Evidence of a number of CPU-Z benchmark runs using a system based upon an Intel Core i7-13700K engineering sample (ES) have turned up on-line. Images and videos recording a PC’s screen appear to show an overclocked
Raptor Lake, or 13th gen Intel Core processor, being pushed to 6GHz on all performance cores (P-cores). Moreover, the benchmark scores are very impressive.
The headlining clock speed of 6GHz was achieved on the purported Intel Core i7-13700K with efficiency cores (E-cores) disabled. This is a popular methodology used by
overclockers to get peak performance in some scenarios, as it seems to provide a little more headroom. A core voltage of 1.421V was set. The screenshot reports the CPU core temperatures between 25°C and 37°C, so this picture was likely snapped sometime after the benchmark run had completed.
Moving onto the scores, the CPU-Z single threaded (1t) test result was a fantastic 983 points. This is far higher than any Alder Lake chip at stock speeds. For example, the direct ancestor of this Raptor Lake CPU, the i7-12700K, scores just 790 in CPU-Z 1t tests. Even the mighty i9-129090KF only scores 819. Last but not least, a leak of a CPU-Z 1t score from an
Intel Core i9-13900K, running eight P-cores at 5.5GHz achieved 892 in the CPU-Z 1t tests.

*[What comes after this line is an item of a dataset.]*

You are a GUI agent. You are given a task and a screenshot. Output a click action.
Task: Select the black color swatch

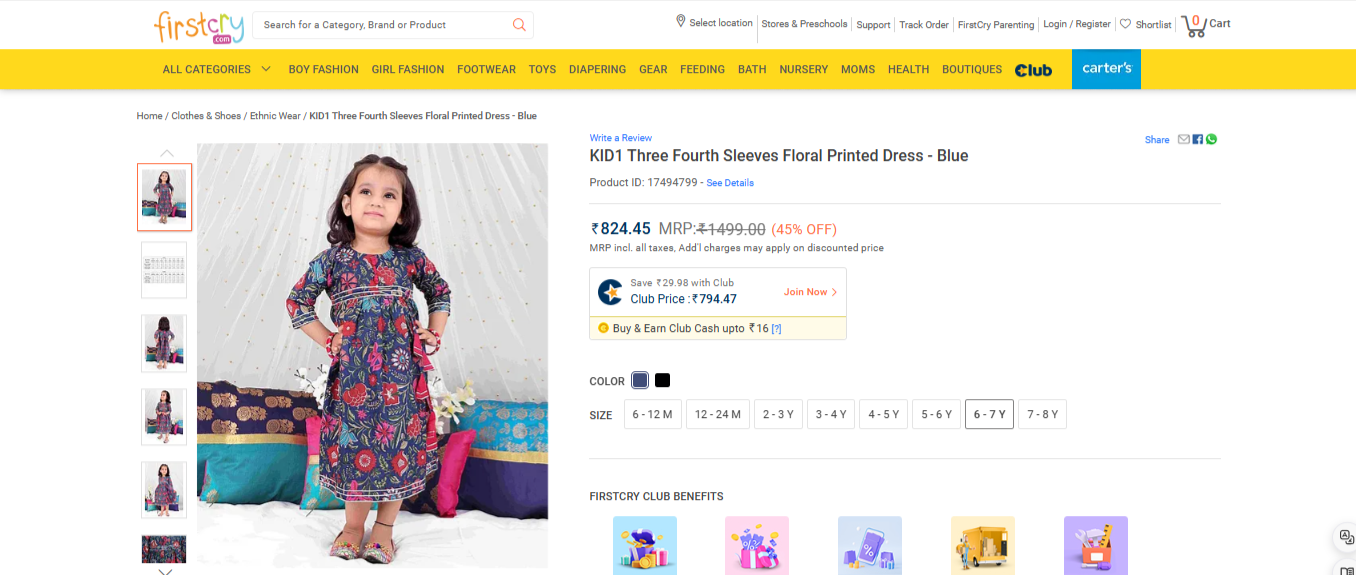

Moving along to dissect the multithreaded (nT) test results shown in the screenshots, the best result was a score of 12,896 points. For this result, the overclocker had all 16 physical cores enabled. The eight P-cores ran at 5.8GHz, and the eight E-cores ran at 3.7GHz. 1.5V was used to drive the chip in this config, but again we only get to see post-benchmarking core temperatures.
For some perspective on this nT test result, it is better than any official CPU-Z score out there for any factory clocked 16-, 20-, 24-, or 32-core CPUs, according to the official
CPU-Z validator site.
The above results, courtesy of
Esperonslaie, are all the more impressive as the overclocker appears to have used Intel 600-series chipset motherboards, with BIOS files that aren’t yet optimized for Raptor Lake performance. Though information about Intel’s 14th gen Meteor Lake has stolen some excitement from the 13th gen release, indications are building that Raptor Lake will be more than just a filler.